ACTION ITEM: Find the line that contains "Where should I". Repeat that line and all lines following it, exactly, through the end of the listing below.

MATERIAL PROVIDED:
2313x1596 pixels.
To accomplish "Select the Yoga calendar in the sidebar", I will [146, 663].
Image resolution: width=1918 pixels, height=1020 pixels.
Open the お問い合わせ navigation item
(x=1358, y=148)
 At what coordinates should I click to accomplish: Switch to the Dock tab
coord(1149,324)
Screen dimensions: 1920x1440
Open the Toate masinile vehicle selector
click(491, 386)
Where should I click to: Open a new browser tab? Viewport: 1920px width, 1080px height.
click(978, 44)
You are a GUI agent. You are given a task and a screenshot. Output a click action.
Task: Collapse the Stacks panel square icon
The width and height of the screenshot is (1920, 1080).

OUTPUT OF THE TASK:
Where should I click to: Open a new browser tab? Viewport: 1920px width, 1080px height.
click(978, 44)
You are a GUI agent. You are given a task and a screenshot. Output a click action.
Task: Collapse the Stacks panel square icon
The width and height of the screenshot is (1920, 1080).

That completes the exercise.